今までは積極的にこういう「地元の方がよく利用している施設」を探そうとは思ってませんでしたが、旅の際にこそ訪問すると楽しめる場所の一つだと気づいたので、これからはちょっと下調べしてみようかなと思ってます。
販売されている飲み物も瓶タイプしかなくて、自分で栓抜きを使って開けて飲む形式でした。
熊野~尾鷲へ
温泉ライドから一夜明けました。
今日は主に海沿いを走って、たぶんあるであろう漁村を見て回るライドをしたいと思います。例によって特にコースは決めてなくて、出会う風景をありのまま楽しんでいく。
最初に訪れたのは、熊野市の中心街からほど近い鬼ケ城。
ここはいわゆる海岸景勝地で、熊野灘の荒波に削られた大小無数の海食洞が地震による隆起によって階段上に並んでいます。
東に位置する鬼ヶ城センターから海沿いをぐるっと回れるように通路が設けてあって、これがめっちゃ怖い。海に面しているどころか、道のすぐ脇が断崖絶壁で、観光地としては個人的にかなり恐怖度が高いイメージを受けました。
しかしその分海の眺めは素晴らしく熊野灘を一望できるほか、熊野~新宮まで続く七里御浜もよく見えます。
初っ端から海の景色を堪能したところで、今日の走行ルートを考えると景色的には海尽くしなのではという予感がしてきた。

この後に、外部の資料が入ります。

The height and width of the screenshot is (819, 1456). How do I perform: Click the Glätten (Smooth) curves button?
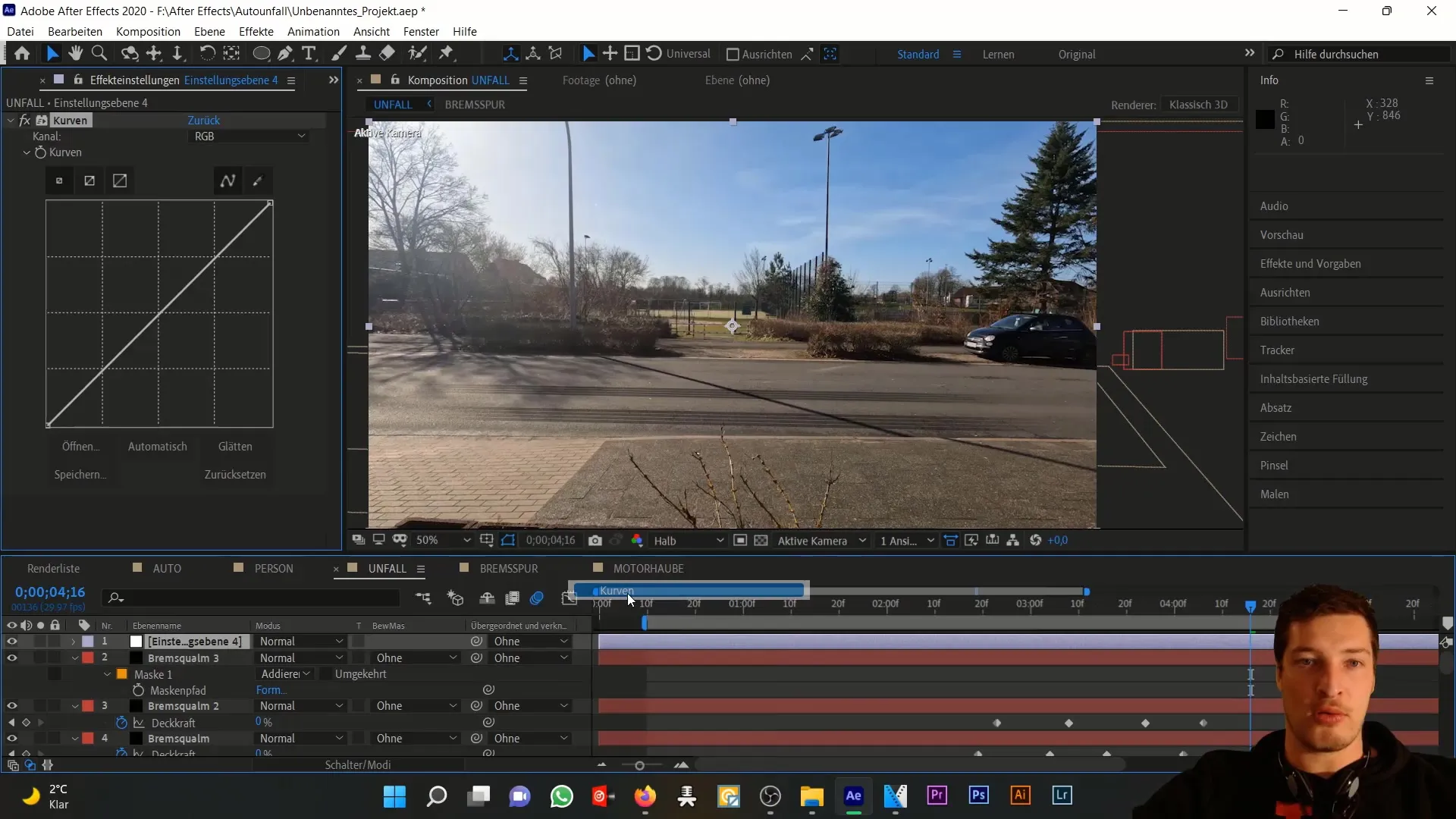[234, 447]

鬼ケ城からそのまま北(尾鷲方面)に向かうと国道42号を通ることになりますが、今回のライドは国道311号を思う存分堪能するのが目的なので海沿いにハンドルを切ります。
国道42号と国道311号の分岐点から数km走って理解できたこととして、国道311号は走ってて気持ちよすぎる道だということ。

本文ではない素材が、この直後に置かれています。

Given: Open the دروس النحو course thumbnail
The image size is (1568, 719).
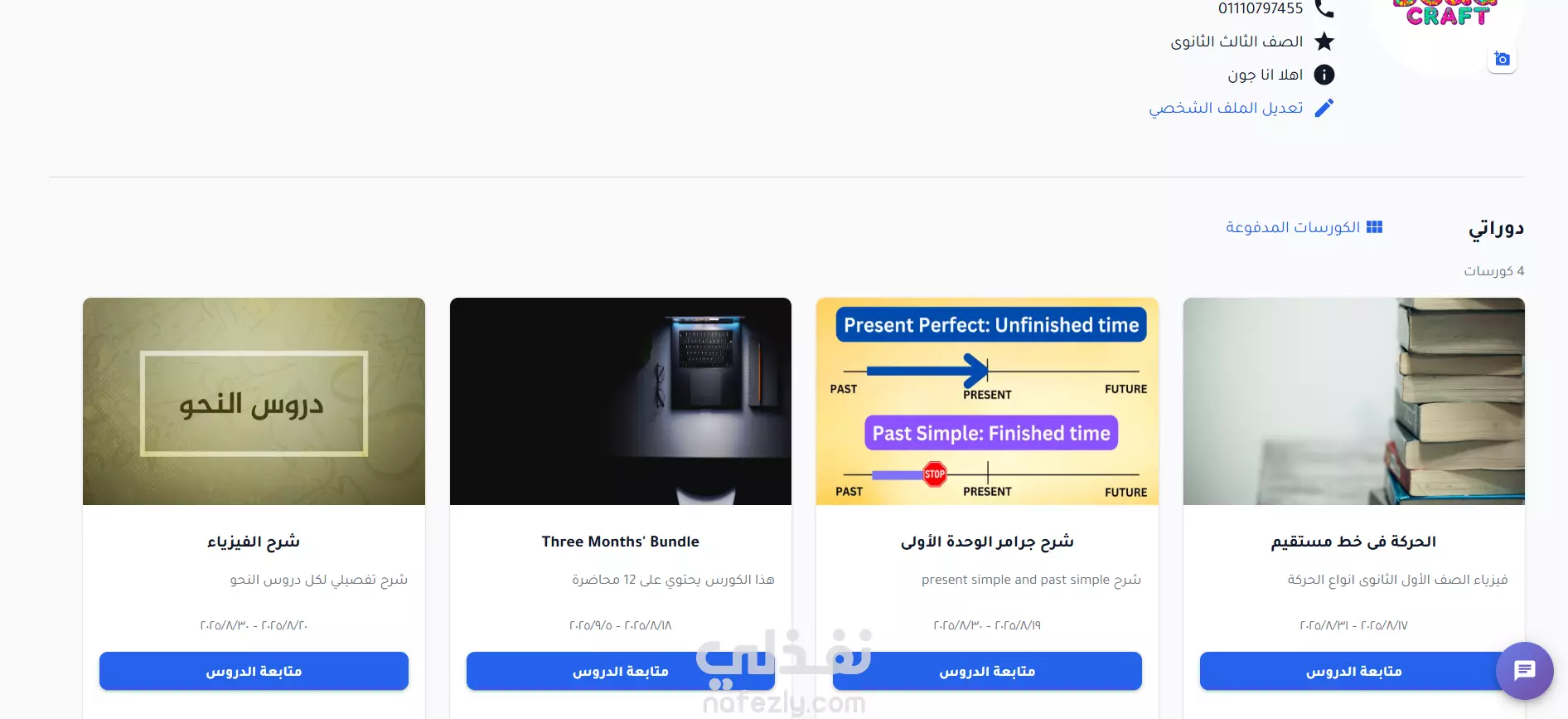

なにこれってくらい景色がいいし、交通量は皆無。海沿いを走るだけでこんなに爽快な気持ちになれるのかってくらい素晴らしい道でした。道としてはJRの駅を繋ぐように走ってはいて、自転車専用道路なのではないかと錯覚するほどの快適さ。
アップダウンは多いものの、一言で言うなら「静か」な道が続きます。そして景色の見え方の緩急がすごい。
海岸沿いにへばり付くように道が走っており、山の中を走っていたかと思えば突然集落が目の前に広がったりする。三重県の海沿いは海面からの標高が高いため集落もそれに準ずるように高低差を伴っており、道沿いから見える風景も幅だけでなく高さ方向にも奥行きがあるというわけ。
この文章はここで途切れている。